Baseline vs AI Planning Agent
This is an operational comparison, not a controlled A/B test, and it does not isolate the AI planning agent as the only variable. The baseline window is the April 22-25, 2026 planner-offline run already documented in the public outage story. The comparison window is April 26-May 2, 2026, when normal AI-assisted planning resumed.
The comparison is still useful because it answers the skeptical reader’s first question: when the planning loop is online, do the public scorecards look different from the period where the ESP32 had to keep running without normal AI plans?
For the exact parameters the AI planning agent can change when it is online, see AI Tunables Traceability.
For the broader caveat language, see the AI Greenhouse FAQ. For the live receipts behind this page, use the Scorecard, Operations, and the planning archive.
Periods Compared
Planner offline window: 4 days, 0.0 AI planning-agent plans/day.

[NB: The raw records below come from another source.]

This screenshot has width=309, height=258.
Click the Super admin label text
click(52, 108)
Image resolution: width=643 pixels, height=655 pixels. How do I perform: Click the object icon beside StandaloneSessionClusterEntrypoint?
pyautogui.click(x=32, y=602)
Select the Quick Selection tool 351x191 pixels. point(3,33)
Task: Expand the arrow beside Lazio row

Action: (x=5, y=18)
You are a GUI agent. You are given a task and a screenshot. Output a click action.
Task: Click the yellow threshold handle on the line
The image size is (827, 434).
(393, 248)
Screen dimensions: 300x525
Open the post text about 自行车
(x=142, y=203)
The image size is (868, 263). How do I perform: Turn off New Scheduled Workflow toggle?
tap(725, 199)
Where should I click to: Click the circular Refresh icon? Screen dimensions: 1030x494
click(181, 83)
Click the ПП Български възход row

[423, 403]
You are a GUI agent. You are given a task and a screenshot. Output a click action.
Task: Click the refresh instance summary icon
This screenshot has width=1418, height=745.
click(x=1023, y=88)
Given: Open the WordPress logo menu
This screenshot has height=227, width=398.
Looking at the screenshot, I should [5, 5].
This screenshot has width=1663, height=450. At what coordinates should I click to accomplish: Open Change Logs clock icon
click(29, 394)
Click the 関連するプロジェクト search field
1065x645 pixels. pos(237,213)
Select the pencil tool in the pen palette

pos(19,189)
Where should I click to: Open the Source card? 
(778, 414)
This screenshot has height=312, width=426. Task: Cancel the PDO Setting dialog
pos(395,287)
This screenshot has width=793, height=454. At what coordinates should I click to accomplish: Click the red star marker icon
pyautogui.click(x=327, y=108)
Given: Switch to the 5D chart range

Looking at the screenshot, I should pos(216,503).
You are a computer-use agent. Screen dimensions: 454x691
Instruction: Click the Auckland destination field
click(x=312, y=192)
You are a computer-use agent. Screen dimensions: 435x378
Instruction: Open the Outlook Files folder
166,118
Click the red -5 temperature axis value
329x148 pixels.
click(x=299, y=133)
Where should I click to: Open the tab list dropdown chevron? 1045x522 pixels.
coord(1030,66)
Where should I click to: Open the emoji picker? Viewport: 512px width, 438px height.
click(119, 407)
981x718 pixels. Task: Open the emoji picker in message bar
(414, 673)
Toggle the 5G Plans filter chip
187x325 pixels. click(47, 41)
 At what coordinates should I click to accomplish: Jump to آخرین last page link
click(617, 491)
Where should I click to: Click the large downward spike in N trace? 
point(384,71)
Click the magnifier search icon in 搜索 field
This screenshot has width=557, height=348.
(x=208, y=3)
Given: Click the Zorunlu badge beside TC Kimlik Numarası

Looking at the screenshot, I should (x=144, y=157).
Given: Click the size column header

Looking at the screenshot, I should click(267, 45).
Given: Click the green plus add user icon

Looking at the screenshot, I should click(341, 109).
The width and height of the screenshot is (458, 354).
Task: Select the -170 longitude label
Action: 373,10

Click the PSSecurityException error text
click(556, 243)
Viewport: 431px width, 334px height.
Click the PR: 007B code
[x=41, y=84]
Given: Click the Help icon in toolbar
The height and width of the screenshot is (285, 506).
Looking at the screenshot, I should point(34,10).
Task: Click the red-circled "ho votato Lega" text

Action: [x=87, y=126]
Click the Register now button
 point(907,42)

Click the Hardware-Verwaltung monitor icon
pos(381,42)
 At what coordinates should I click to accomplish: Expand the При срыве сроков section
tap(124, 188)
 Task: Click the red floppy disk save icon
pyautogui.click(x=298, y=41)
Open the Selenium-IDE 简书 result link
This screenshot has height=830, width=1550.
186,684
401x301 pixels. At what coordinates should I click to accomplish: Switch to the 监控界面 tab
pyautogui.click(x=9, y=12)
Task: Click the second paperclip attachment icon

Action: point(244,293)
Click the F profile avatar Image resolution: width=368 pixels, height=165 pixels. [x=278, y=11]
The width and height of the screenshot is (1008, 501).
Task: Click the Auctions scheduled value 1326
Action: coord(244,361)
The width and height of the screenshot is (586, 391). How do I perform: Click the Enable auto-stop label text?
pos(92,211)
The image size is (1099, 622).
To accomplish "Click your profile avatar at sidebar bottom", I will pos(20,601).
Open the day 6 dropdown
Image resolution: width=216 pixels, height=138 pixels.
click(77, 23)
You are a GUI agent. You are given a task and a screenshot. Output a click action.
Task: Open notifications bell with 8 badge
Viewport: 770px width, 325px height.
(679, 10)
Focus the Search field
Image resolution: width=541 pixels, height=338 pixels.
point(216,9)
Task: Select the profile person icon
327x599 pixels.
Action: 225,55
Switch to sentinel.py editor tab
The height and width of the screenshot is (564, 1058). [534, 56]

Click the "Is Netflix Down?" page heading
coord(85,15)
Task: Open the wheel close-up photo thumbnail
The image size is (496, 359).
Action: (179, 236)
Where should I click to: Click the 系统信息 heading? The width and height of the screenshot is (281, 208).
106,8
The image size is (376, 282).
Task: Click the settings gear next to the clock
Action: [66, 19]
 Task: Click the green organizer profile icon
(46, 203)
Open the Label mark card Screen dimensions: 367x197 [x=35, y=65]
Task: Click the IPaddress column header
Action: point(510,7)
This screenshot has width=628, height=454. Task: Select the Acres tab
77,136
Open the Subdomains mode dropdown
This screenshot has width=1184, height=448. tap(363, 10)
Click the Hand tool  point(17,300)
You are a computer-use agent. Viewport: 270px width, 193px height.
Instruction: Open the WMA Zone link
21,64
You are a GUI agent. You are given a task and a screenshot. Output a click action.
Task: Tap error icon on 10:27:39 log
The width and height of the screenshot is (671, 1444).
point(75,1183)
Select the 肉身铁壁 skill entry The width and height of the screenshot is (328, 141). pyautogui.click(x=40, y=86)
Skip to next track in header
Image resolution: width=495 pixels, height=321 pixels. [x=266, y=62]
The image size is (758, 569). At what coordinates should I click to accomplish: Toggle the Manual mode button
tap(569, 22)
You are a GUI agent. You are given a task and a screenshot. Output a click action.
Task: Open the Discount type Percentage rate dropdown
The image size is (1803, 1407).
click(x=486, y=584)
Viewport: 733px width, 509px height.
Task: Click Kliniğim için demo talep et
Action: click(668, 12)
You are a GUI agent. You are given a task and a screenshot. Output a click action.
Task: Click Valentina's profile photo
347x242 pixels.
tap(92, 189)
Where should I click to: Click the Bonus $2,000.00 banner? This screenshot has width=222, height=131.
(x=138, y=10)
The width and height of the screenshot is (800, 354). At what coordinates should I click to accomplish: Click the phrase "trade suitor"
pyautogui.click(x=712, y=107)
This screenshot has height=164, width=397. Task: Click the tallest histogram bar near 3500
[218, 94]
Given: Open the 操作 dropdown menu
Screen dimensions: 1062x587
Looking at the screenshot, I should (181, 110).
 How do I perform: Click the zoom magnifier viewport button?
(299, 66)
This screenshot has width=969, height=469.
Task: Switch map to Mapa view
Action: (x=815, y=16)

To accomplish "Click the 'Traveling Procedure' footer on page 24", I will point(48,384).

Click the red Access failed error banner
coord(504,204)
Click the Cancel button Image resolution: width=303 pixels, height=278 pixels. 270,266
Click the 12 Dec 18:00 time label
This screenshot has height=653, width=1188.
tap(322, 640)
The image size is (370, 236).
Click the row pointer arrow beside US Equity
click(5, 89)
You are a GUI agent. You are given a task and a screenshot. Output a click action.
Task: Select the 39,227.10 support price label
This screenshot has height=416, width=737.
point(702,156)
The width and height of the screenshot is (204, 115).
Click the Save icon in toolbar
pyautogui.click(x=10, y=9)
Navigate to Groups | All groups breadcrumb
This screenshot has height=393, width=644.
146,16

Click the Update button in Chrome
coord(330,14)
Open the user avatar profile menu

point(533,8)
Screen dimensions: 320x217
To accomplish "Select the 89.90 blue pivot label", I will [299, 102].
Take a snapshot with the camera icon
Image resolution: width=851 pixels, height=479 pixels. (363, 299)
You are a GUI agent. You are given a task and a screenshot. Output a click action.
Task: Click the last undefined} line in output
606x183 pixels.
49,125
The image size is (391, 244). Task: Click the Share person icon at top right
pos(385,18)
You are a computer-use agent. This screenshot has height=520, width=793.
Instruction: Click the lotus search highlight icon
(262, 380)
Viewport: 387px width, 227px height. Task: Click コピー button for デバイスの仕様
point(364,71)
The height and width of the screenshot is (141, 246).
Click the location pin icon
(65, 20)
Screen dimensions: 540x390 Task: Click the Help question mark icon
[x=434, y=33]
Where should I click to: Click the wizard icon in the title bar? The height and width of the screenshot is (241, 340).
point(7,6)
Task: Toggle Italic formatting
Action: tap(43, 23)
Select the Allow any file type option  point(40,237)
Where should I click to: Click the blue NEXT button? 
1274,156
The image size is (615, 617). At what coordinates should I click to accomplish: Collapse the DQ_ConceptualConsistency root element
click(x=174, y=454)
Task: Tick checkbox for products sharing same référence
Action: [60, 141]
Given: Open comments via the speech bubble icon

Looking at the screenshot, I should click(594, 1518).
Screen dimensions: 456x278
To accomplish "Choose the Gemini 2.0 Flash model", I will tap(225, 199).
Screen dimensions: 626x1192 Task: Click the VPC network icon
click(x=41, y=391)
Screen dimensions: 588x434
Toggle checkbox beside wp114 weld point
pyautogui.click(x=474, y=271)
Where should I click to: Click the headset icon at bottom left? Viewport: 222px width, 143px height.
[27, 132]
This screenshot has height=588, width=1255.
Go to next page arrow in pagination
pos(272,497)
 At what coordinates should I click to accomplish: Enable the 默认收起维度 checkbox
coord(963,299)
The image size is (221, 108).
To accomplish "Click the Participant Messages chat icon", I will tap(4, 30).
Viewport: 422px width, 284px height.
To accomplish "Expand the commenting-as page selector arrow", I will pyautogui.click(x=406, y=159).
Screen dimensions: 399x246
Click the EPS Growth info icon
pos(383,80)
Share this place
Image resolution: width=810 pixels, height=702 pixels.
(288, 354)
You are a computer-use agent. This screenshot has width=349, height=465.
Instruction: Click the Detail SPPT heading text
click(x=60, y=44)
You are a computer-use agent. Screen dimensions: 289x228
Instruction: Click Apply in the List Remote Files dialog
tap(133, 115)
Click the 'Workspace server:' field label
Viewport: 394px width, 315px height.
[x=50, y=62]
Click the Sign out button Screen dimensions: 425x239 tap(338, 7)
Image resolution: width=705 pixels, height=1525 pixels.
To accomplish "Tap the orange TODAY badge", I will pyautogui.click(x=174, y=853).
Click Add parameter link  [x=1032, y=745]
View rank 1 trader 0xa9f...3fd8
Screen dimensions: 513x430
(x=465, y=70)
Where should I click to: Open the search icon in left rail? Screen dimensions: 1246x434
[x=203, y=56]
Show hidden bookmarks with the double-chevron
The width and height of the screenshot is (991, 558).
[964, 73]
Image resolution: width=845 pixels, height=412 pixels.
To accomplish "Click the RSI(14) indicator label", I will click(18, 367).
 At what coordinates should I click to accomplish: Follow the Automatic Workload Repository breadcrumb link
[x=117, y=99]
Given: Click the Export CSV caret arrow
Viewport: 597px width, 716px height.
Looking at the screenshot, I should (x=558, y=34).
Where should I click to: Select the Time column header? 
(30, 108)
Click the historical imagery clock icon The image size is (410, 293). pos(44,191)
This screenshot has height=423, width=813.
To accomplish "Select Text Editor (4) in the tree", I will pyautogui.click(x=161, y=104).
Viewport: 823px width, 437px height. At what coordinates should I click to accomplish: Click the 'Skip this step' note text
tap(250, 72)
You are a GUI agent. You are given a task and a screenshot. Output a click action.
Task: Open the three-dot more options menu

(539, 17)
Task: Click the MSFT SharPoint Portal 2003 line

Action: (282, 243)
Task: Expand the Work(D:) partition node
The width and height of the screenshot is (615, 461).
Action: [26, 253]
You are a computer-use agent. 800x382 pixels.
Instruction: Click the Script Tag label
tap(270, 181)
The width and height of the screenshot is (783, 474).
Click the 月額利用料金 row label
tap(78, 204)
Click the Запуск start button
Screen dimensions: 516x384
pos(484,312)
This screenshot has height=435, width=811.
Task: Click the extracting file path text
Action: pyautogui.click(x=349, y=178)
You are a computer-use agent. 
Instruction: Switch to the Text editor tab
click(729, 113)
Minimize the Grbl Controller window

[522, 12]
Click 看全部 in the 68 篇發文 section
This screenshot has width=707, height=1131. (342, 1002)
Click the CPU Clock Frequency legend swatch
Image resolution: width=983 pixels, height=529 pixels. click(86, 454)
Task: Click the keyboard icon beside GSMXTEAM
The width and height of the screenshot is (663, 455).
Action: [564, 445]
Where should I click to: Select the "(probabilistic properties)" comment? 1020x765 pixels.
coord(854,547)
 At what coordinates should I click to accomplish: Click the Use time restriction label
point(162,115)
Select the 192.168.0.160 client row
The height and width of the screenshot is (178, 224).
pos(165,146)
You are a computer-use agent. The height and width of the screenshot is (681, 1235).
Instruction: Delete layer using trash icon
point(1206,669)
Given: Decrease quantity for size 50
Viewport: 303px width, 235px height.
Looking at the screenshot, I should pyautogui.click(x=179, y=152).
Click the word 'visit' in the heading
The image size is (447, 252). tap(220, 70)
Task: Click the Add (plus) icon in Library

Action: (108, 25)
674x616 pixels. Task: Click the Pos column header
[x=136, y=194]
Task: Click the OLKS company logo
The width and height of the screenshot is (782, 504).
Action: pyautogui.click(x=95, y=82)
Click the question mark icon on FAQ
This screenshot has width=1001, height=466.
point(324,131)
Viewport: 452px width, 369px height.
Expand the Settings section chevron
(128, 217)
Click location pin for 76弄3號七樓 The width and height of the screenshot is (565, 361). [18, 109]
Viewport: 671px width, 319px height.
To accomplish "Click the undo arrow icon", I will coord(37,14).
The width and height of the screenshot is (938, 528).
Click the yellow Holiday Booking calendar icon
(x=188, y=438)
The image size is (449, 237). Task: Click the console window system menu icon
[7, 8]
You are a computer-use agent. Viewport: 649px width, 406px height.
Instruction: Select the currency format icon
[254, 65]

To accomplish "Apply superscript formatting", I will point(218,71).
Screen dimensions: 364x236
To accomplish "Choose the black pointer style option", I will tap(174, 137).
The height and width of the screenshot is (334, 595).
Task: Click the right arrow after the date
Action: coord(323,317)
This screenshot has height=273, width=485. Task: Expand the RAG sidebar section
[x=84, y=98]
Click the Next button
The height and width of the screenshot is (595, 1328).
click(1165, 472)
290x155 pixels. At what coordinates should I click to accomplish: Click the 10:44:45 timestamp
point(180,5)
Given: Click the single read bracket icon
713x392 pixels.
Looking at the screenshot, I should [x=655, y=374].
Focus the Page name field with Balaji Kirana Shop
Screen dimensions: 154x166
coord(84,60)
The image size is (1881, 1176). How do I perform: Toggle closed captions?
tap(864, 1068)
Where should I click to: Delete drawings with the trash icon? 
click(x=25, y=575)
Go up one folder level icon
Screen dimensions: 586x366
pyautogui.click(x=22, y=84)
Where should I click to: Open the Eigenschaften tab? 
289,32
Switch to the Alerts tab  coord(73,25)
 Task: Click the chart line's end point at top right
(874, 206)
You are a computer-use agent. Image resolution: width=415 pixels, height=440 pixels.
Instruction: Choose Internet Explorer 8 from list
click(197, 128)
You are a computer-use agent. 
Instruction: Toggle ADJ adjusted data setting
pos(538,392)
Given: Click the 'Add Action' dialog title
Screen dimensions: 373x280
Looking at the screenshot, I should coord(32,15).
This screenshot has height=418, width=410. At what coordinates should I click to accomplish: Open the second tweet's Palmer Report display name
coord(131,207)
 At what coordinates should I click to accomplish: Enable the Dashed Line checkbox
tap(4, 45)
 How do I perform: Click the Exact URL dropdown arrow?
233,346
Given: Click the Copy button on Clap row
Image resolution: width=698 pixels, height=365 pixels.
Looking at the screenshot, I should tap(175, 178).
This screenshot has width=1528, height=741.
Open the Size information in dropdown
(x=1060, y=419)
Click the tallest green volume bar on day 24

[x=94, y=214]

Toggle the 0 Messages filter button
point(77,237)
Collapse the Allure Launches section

Planner online window: 7 days, 3.0 AI planning-agent plans/day.
Summary Table
| Metric | Planner offline | Planner online | Change |
|---|---|---|---|
| Average AI planning-agent plans/day | 0.0 | 3.0 | +3.0 |
| Both-axis compliance (binary, house) | 20.6% | 54.7% | +34.1 pts |
| Temperature compliance | 44.9% | 70.9% | +26.0 pts |
| VPD compliance | 30.3% | 74.5% | +44.2 pts |
| Graded compliance (controller-attributable) | 63.4% | 67.3% | +3.9 pts |
| Cumulative stress-axis hours/day | 29.9h | 13.1h | 16.8h lower |
| Water/day | 429.6 gal | 240.1 gal | 189.5 gal lower |
| Runtime-modeled electric energy/day | 19.1 kWh | 29.1 kWh | 10.0 kWh higher |
| Cost/day | USD 7.89 | USD 8.31 | USD 0.42 higher |
| Planner score | 25.9 | 52.7 | +26.8 |
Confounders To Keep In View
This comparison is useful, but it is not weather-normalized proof that the AI planning agent caused every improvement. The planner-online window was cooler, more humid, and lower-solar on average, which likely made VPD and heat stress easier. The table below makes those confounders explicit instead of burying them in caveats.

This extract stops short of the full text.